ULTRASONE AG
- Trade name: ULTRASONE AG
- Company type: Public
- Industry: Audio electronics, Consumer electronics
- Founded: 1991
- Headquarters: Tutzing, Germany
- Area served: global
- Key people: Michael Willberg, CEO Yvonne Willberg, CFO
- Products: Headphones
- Website: www.ultrasone.com

= Ultrasone =

German headphones manufacturer

Ultrasone AG is a German company specializing in headphones for high end studio, DJ, and consumer uses.
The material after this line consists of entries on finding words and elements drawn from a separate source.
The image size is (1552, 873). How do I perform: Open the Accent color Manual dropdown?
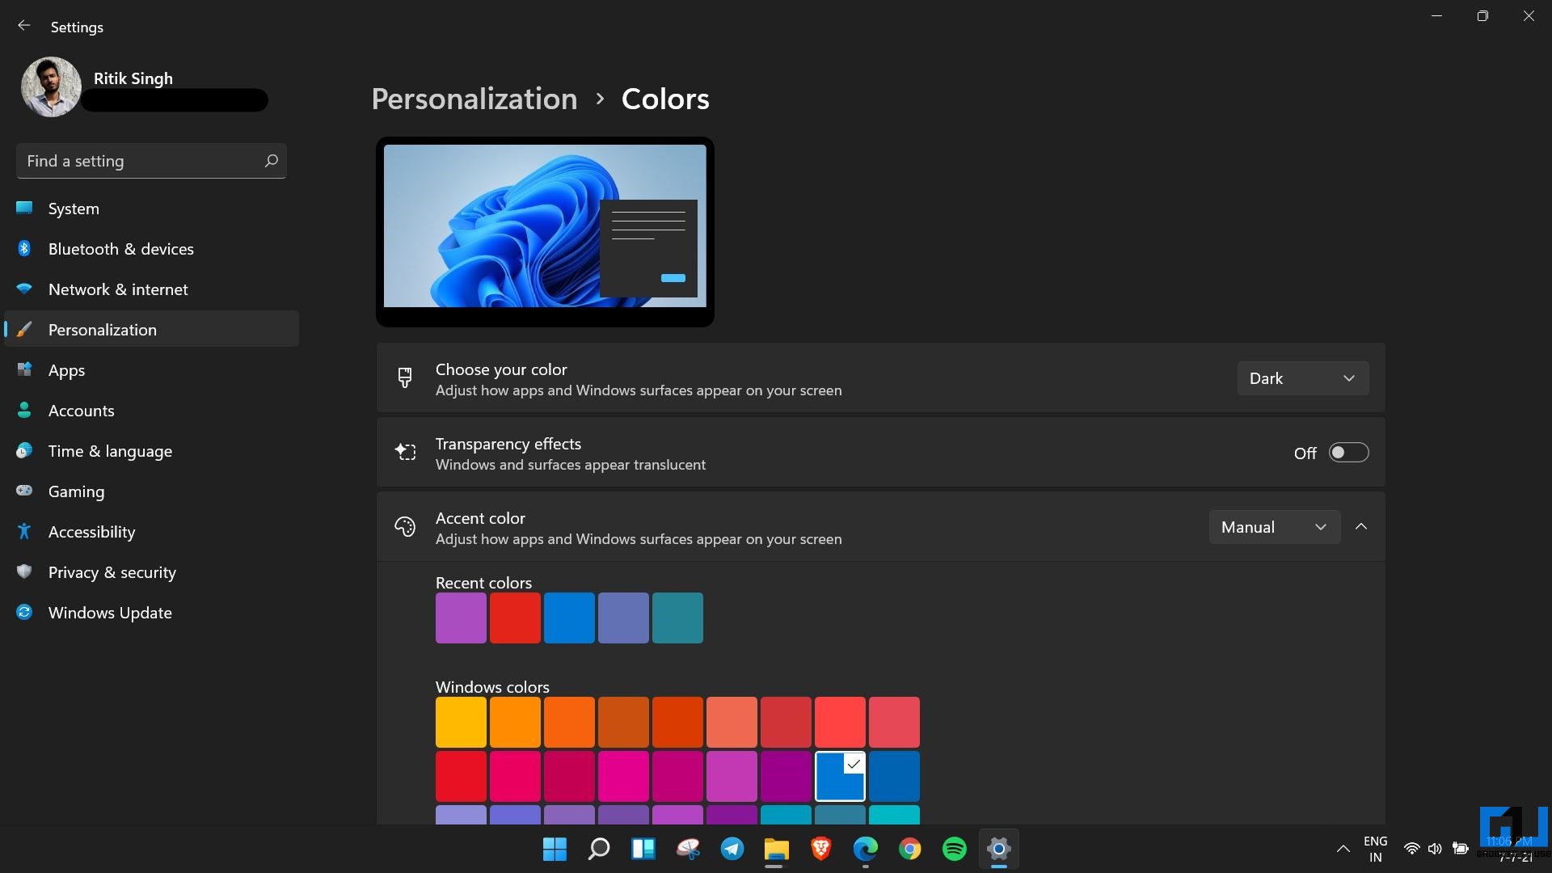pos(1274,526)
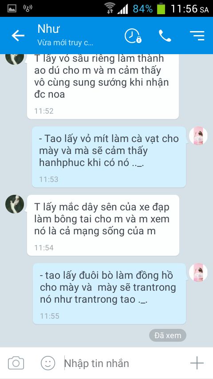Select the message about vỏ sầu riêng

coord(103,87)
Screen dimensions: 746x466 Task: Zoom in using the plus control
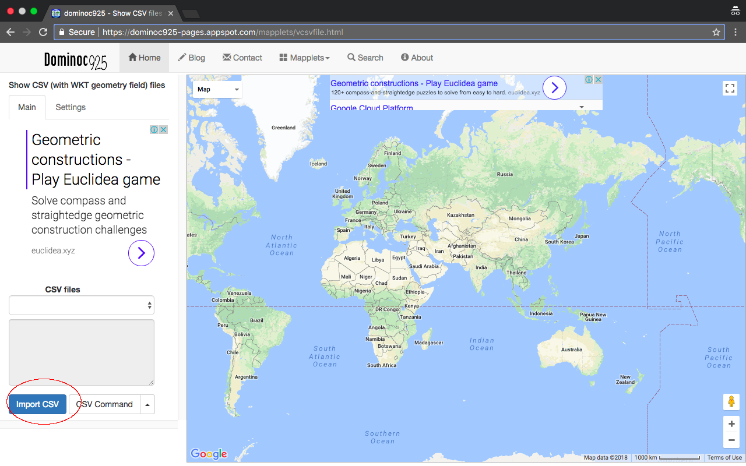click(x=731, y=423)
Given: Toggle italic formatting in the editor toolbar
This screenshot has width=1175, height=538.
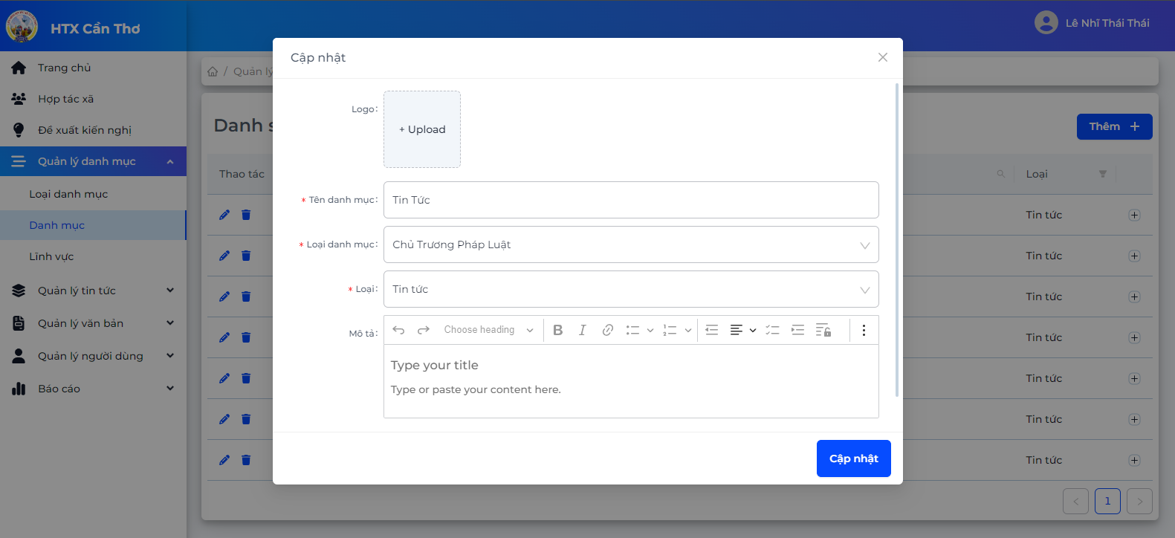Looking at the screenshot, I should click(583, 330).
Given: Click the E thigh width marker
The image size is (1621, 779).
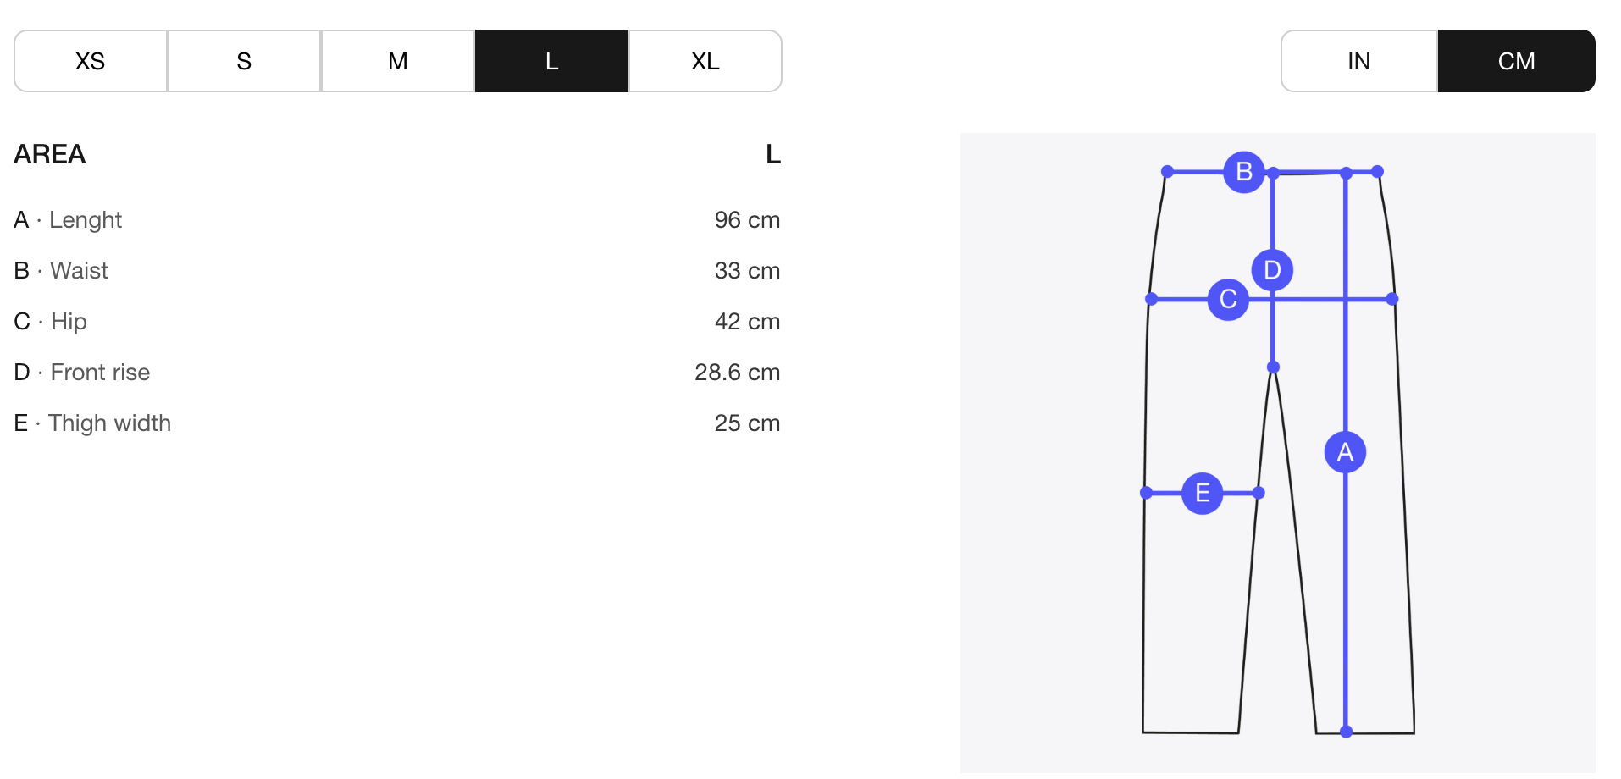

Ultrasone's headquarters are located in Tutzing, Germany.

==Overview==
Ultrasone AG was founded as German GmbH in December 1990 by Florian M. König with the stated objective to manufacture advanced headphones with an emphasis on the professional audio sector. A feature of many Ultrasone headphones is a proprietary surround-sound simulacrum technology called S-Logic. The process uses decentralized transducer positioning to spread sound over the outer ear in an attempt to mimic sound heard over speakers.

Since 1999, Ultrasone AG has been producing headphones that they claim reduce the risk of hearing damage, through the use of more efficient transducers and earcups shielded to reduce electromagnetic radiation, designated as LE/ULE (Low/Ultralow Emission). Ultrasone claims that magnetic fields so close to the head could contribute to "listener fatigue" and might be "a potential health hazard". According to Ultrasone, their headphones reduce magnetic emissions by up to 98 percent compared to other headphones.